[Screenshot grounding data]

------------------------------------------------------------------------

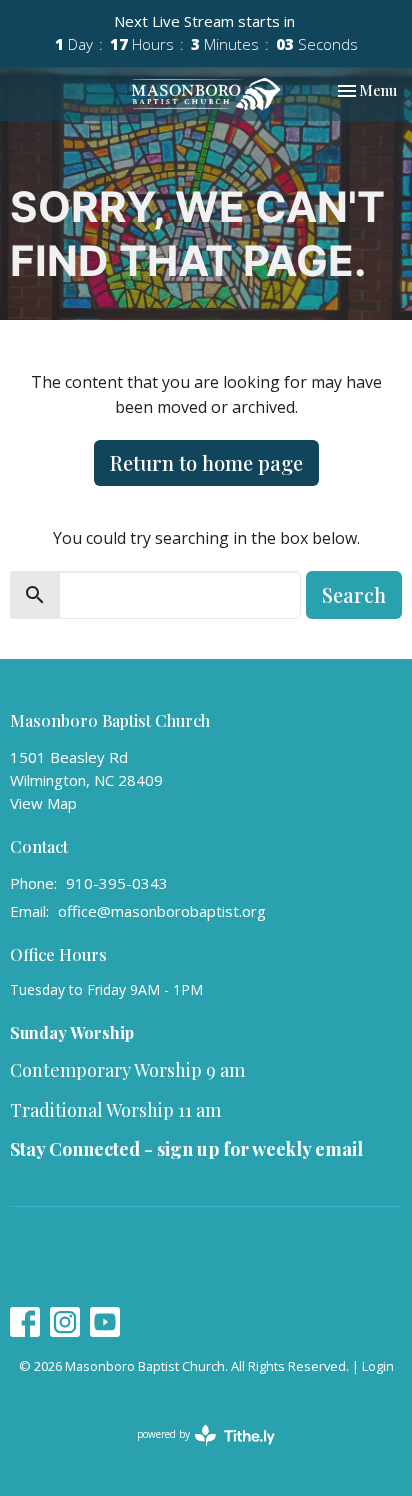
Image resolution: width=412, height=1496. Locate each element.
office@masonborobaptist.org (162, 911)
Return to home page (206, 462)
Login (378, 1366)
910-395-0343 (117, 883)
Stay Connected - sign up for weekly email (186, 1149)
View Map (43, 803)
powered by (195, 1451)
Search (354, 594)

------------------------------------------------------------------------

[EXERCISE PROMPT] Go through the data above and transcribe it in full, omitting any image.

[EXERCISE RESPONSE]
Image resolution: width=412, height=1496. Locate each element.
office@masonborobaptist.org (162, 911)
Return to home page (206, 462)
Login (378, 1366)
910-395-0343 (117, 883)
Stay Connected - sign up for weekly email (186, 1149)
View Map (43, 803)
powered by (195, 1451)
Search (354, 594)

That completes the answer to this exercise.